TASKS TO CARRY OUT:
1) From the review of Fiddler on the Roof, copy word for word the passage between "In Week 9, DramaSoc" and "into Tevye’s household.", inclusive.
2) Write the next part of the review of Fiddler on the Roof, picking up after its final sentence.

EXTRACT PROVIDED:
------------------------------

Review: Fiddler on the Roof

Drama Soc hit the high notes with their end of term musical spectacular. reviews

Image: Nicholas Atherton

Venue: The Drama Barn


In Week 9, DramaSoc produced a four-night run of the 1964 musical Fiddler on the Roof in the DramaSoc Drama Barn. The musical tells the tale of Anatevka, a little Russian town governed by tradition, and the family of the Jewish milkman Tevye (Peter May). Despite the challenges of mounting a production of such scale in the confined space of the Drama Barn, the small area heightened the intimacy of the setting, drawing the audience into Tevye’s household.

The heart of the narrative revolves around the marriages of his three eldest daughters, each of which forces Tevye to challenge his own beliefs and traditions. Tzeitel (Jess Corner) defies the matchmaker’s suggestions in favour of her childhood friend Motel the tailor (Leo Clasen), while Hodel (Andreane Rellou) falls in love with the student Perchik (Jacob Ashbridge) and leaves the village to stay with him. This scene of parting between Hodel and her daughter had audience members (and, by some reports, cast members) in tears.

The most moving of the three girls’ stories is without a doubt the romance between Chavaleh (Jessy Roberts) and Fyedka (Jacob Taylor), a Christian. Director Carrie Morrison added scenes which silently illustrated their blossoming relationship and there was a quiet authenticity to the developing arc of their romance; the sharp contrast between this and Chavaleh’s confrontation with her father was striking. The heartwrenching parting of Chavaleh from her family caused tears to flow in the audience, backstage, and by the final night onstage as well.

The entire cast was exceedingly talented, tackling demanding music and characters. Cast valiantly strove with the effort of maintaining a Russian accent, both spoken and sung – some with more success than others – but there was nonetheless some extremely diverting background acting, amusing multi-rolling, and several standout performances.

------------------------------

STORED DATA:
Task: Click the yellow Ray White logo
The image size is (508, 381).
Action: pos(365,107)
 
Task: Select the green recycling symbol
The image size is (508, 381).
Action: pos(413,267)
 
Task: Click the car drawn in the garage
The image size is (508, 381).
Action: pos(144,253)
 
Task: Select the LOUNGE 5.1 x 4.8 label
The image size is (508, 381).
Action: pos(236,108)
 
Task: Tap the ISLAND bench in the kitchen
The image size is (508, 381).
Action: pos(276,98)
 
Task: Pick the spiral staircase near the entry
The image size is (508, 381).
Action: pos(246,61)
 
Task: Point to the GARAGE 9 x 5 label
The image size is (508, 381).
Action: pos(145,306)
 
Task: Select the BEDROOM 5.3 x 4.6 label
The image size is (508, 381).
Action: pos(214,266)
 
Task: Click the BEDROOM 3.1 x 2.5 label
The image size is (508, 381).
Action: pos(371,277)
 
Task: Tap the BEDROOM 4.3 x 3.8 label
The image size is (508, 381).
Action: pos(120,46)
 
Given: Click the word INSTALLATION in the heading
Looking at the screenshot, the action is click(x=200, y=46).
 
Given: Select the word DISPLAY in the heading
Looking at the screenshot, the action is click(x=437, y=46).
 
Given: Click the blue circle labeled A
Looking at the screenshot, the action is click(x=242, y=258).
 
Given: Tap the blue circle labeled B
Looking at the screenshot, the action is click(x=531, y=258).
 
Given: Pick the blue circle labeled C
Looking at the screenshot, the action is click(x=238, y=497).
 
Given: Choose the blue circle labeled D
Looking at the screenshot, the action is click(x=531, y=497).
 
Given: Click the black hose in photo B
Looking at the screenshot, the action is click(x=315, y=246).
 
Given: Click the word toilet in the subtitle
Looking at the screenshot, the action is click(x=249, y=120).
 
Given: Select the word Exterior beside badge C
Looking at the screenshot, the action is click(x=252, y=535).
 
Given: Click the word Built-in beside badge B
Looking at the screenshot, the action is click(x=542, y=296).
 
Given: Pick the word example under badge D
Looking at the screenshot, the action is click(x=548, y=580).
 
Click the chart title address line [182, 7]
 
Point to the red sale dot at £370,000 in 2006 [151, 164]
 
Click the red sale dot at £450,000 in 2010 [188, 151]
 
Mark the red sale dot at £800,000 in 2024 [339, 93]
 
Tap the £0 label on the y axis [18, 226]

------------------------------

RESPONSES BY ITEM NUMBER:
1)
In Week 9, DramaSoc produced a four-night run of the 1964 musical Fiddler on the Roof in the DramaSoc Drama Barn. The musical tells the tale of Anatevka, a little Russian town governed by tradition, and the family of the Jewish milkman Tevye (Peter May). Despite the challenges of mounting a production of such scale in the confined space of the Drama Barn, the small area heightened the intimacy of the setting, drawing the audience into Tevye’s household.

2)
Peter May was more than equal to the challenges presented by the complex character of Tevye, garnering uproarious laughter with the character’s dry wit, as well as convincingly portraying the emotional turmoil that accompanied his daughters’ choices of husband. His wife Golde (Rowan Kitchen) matches and balances Tevye’s character: overbearing and dominant where he is quiet and introspective, but self-aware and subtle when he is angry and overwrought.

In ‘Tevye’s Dream’, the terrifying spectre of Fruma-Sarah (Katherine Johnston) left the audience shaking and flinching away – how such a strong vocal performance was melded with such a demonic screech continues to bewilder and amaze me. Lazar Wolf (Alex McLintock) proved to be another scene-stealer, especially in the clamorous but tuneful chorus number ‘To Life’, his bombastic personality matched only by the eccentricity of the matchmaker Yente (Katie Fozzard).

The production was brought together by strong and invigorating vocal performances, including spine-chilling harmonies that stood out in the calmer numbers ‘Sabbath Prayer’ and ‘Sunrise, Sunset’. Chorus numbers ‘Tradition’ and ‘Anatevka’ began and ended the performances on a strong (and tuneful) note, while Leo Clasen should be commended for his powerful rendition of the joyful solo ‘Miracle of Miracles’. I was pleased and impressed by the inclusion of live band, conducted by Alex Davison, which offered a necessary versatility and spirit to the music.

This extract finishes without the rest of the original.